How has your object or objects like it figured in cultural processes? How is it used? When is it used? How does its use vary with audience? What different meanings does it convey in different cultural contexts, in different spaces, and/or for different audiences?



The Mountains of BC are perhaps more a symbol succinctly summarized as The Canadian Mountain.  I say this because of how they are figured in the cultural process of nationalism. The mountains of BC become The Canadian Mountain through tourism campaigns, advertising Canada as a destination of choice for travelers, exploiting the awe and adventure non-mountain dwellers associate with mountains in general. If you search ‘Canada’ in a search engine set on retrieving only images, the first page will produce pictures of the Canadian flag, the map of Canada, and photos of mountains. Even though mountain terrain currently makes up only a small percentage of the ecosystems enclosed within Canadian borders, somehow, the mountains (for the most part located in BC) have come to mean Canada, more so than any other landscape. On the official tourism website of the Canadian Tourism Commission (an agency of the Government of Canada) http://www.canada.travel/selectCountry.html, the first page is filled with a photo of a skier, snow flying, and yes, mountains and more mountains stretching into the background.

The Canadian Mountain has also been taken up and resymbolized. Actually, it would make sense this process happened first before Canadian tourism picked up on it. North America being metaphorically referred to as Gold Mountain is a process that Chinese migrants started in the mid 1800s. With the onset of several gold rushes within the US and Canadian Rockies, as well as the nation building activities of the time such as the construction of the cross-Canada (and US) railway systems and subsequent logging and mining industries helping support the railway, North America was progressively pictured across the Pacific as a land in which to work and a land in which to prosper. And Gold Mountain was for the most part, a temporary space in which to make one’s fortune and eventually come back across the Pacific to retire and share the wealth with family.

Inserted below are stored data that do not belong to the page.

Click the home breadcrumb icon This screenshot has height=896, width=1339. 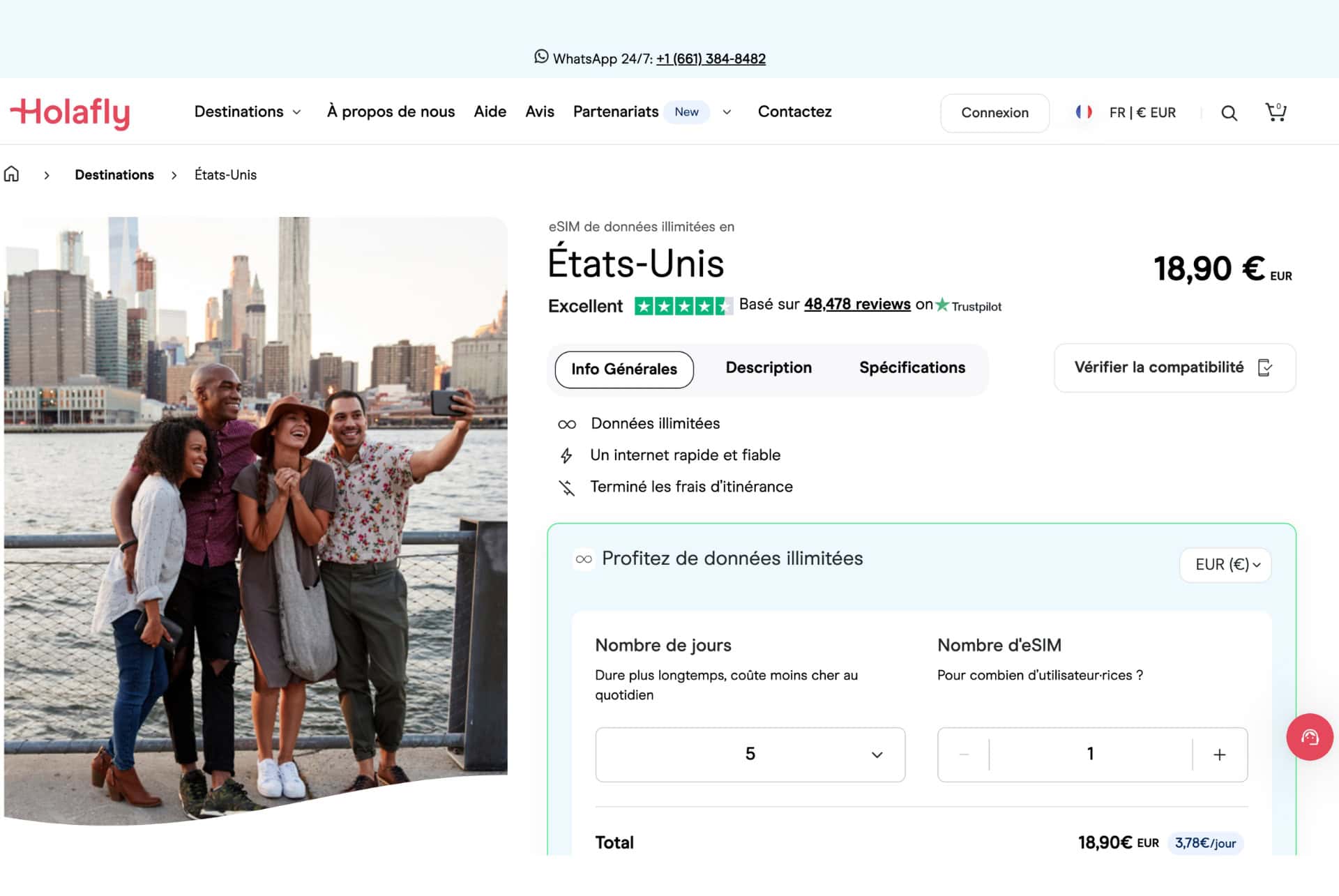point(12,174)
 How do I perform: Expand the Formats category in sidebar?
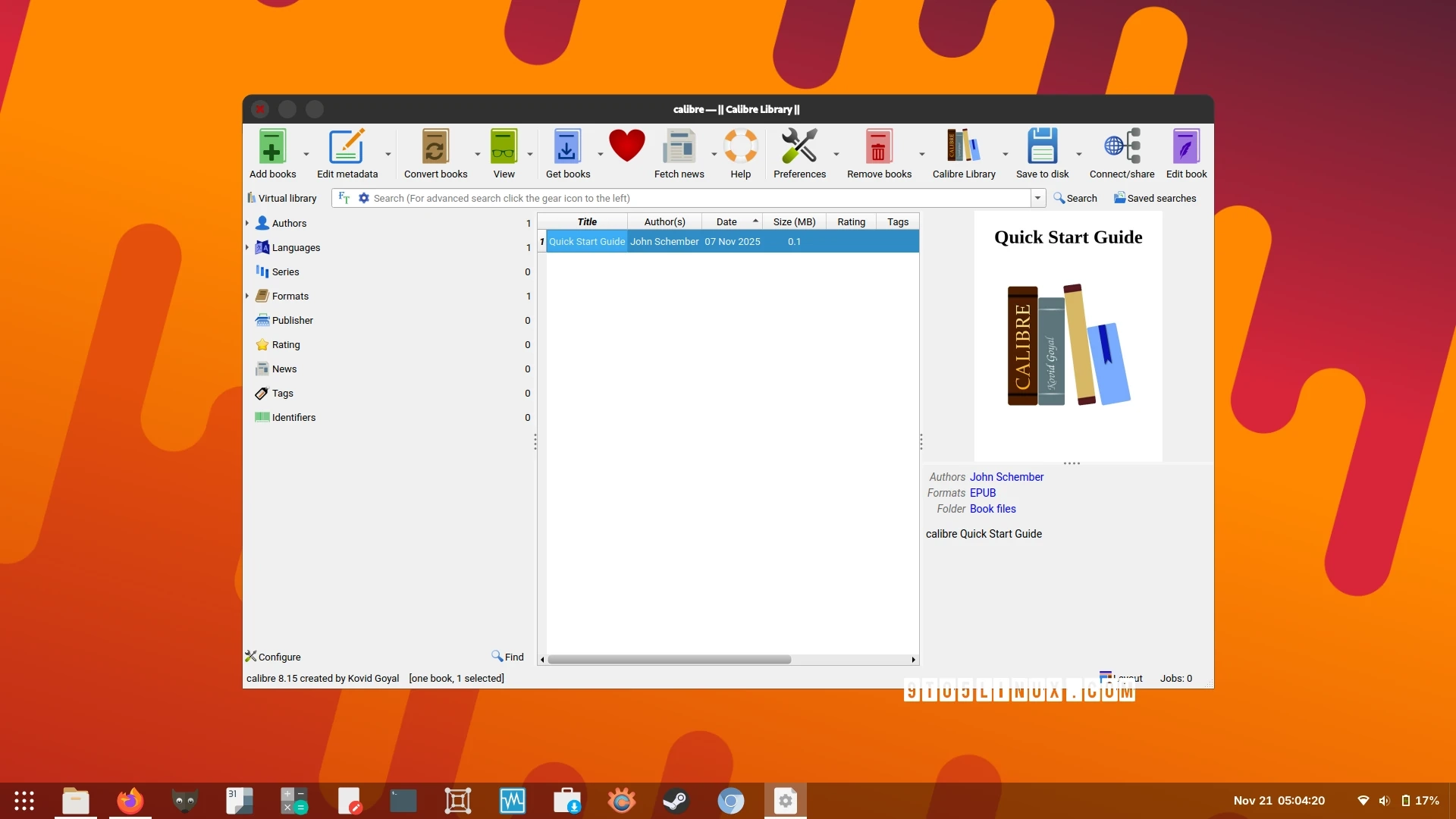[247, 296]
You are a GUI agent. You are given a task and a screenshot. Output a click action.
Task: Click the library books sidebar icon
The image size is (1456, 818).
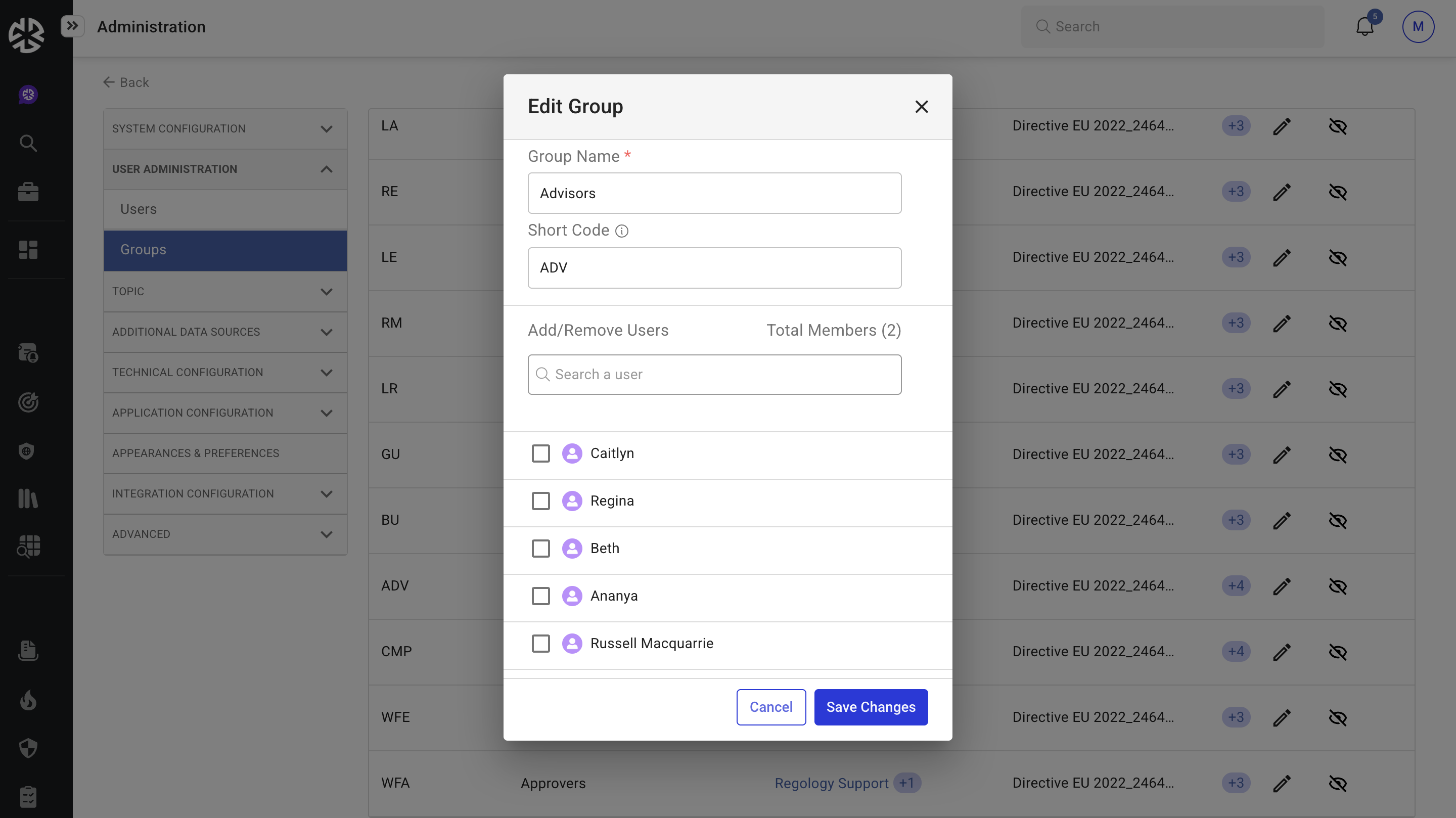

So in both the tourism and early migrant worker context, The Canadian Mountain is used to attract temporary inhabitance to the nation. This message of temporary inhabitance reminds me of the sentiments surrounding Japanese-Canadian (from here on in referred to as Nikkei) incarceration in The Canadian Mountain. Underlying the war-time paranoia and xenophobia was a deeper xenophobic racism that had been nagging at the Nikkei ever since they started settling along the west coast in 1877. Amid anti-Asian riots, and laws barring Nikkei from voting and equal access to industrial fishing equipment (many were employed as fishermen), a racism against them thrived and was determined to squeeze them out of their jobs and their homes. The war was an opportune time to for Canada to achieve goal while maintaining a ‘colorblind’ peaceful image as a nation. Instead of pointing a finger at a particular group and saying, out – we don’t like your face…Canada could cry ‘national security’ and relocate over 90% of the Nikkei population to remote ghost towns (left over from gold rush days) in the mountains of BC (and also on the sugar beet farms of Alberta, working as free labour).